Problem
Rewrite the data from the line containing "Where should I" through the end of the data, changing "bulb icon" to "lamp icon" and keeping everything else the same. Leave the pictures out of your answer.

** START **

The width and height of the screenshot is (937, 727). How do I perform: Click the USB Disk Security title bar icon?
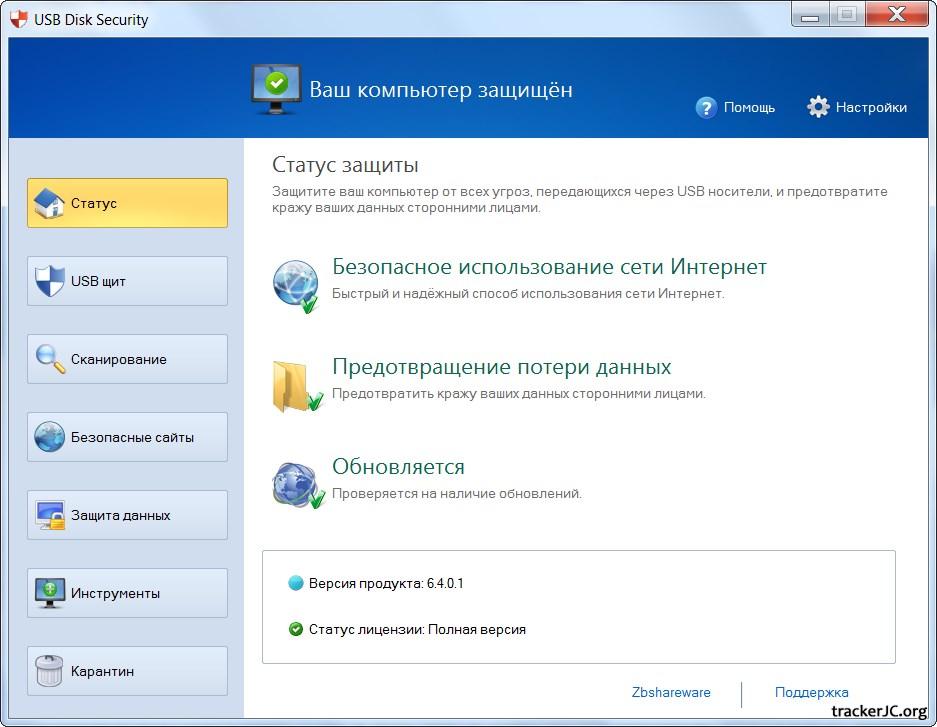(18, 17)
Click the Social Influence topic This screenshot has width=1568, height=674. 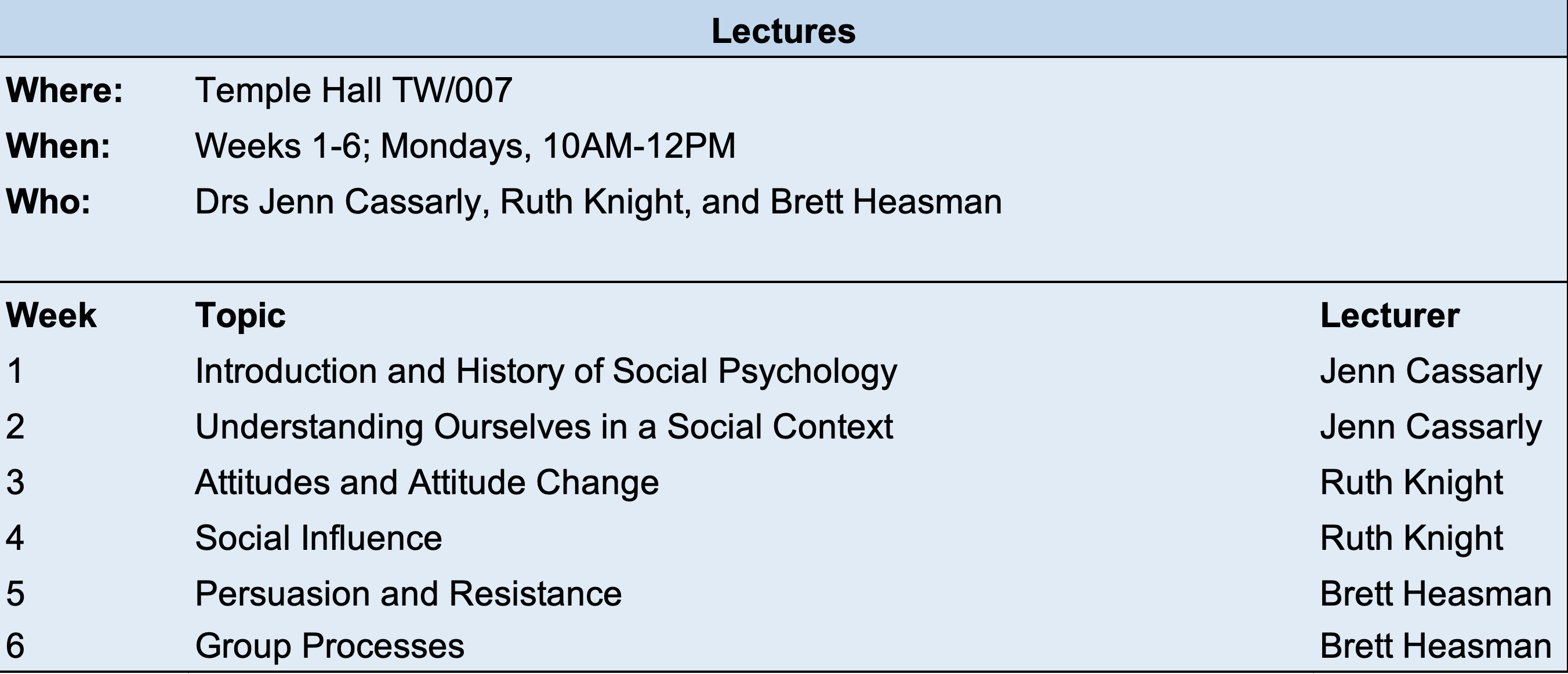pos(318,538)
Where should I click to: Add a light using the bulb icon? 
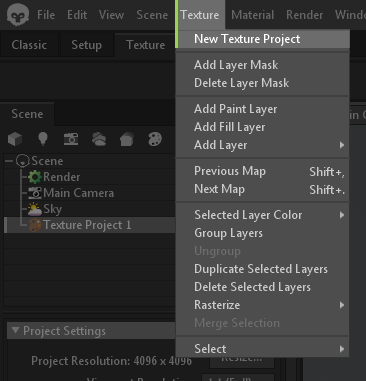click(43, 139)
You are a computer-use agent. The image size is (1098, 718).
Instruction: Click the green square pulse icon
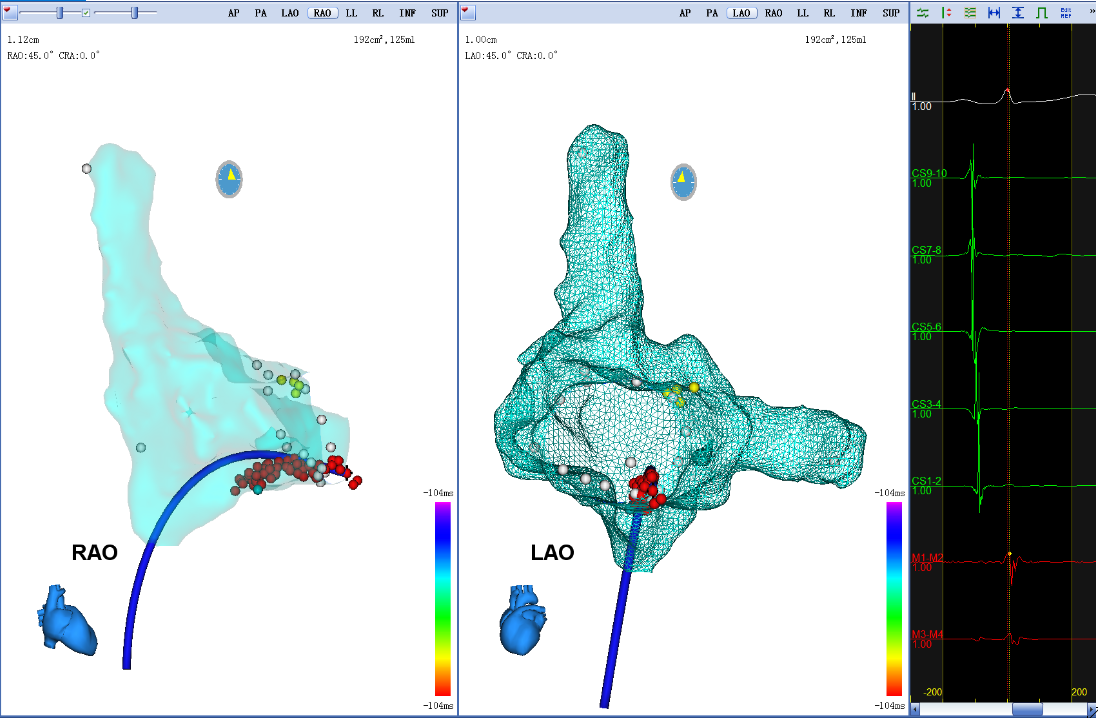(x=1041, y=12)
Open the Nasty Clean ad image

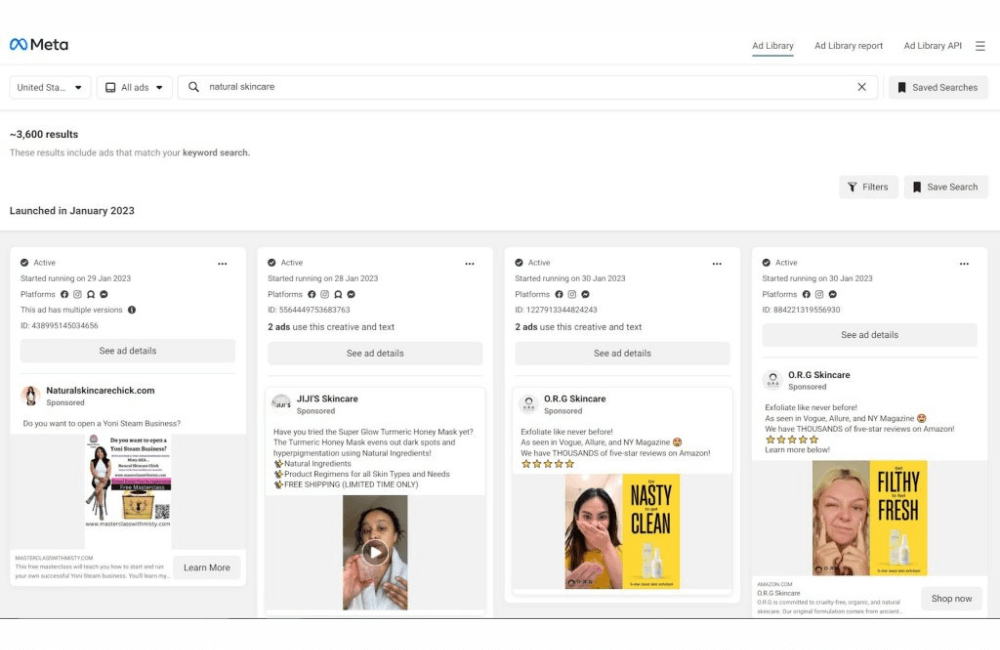(x=622, y=531)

** END **

In response
Where should I click to: Add a light using the lamp icon? 
click(43, 139)
You are a computer-use agent. The image size is (1098, 718).
Instruction: Click the green square pulse icon
(x=1041, y=12)
Open the Nasty Clean ad image

(x=622, y=531)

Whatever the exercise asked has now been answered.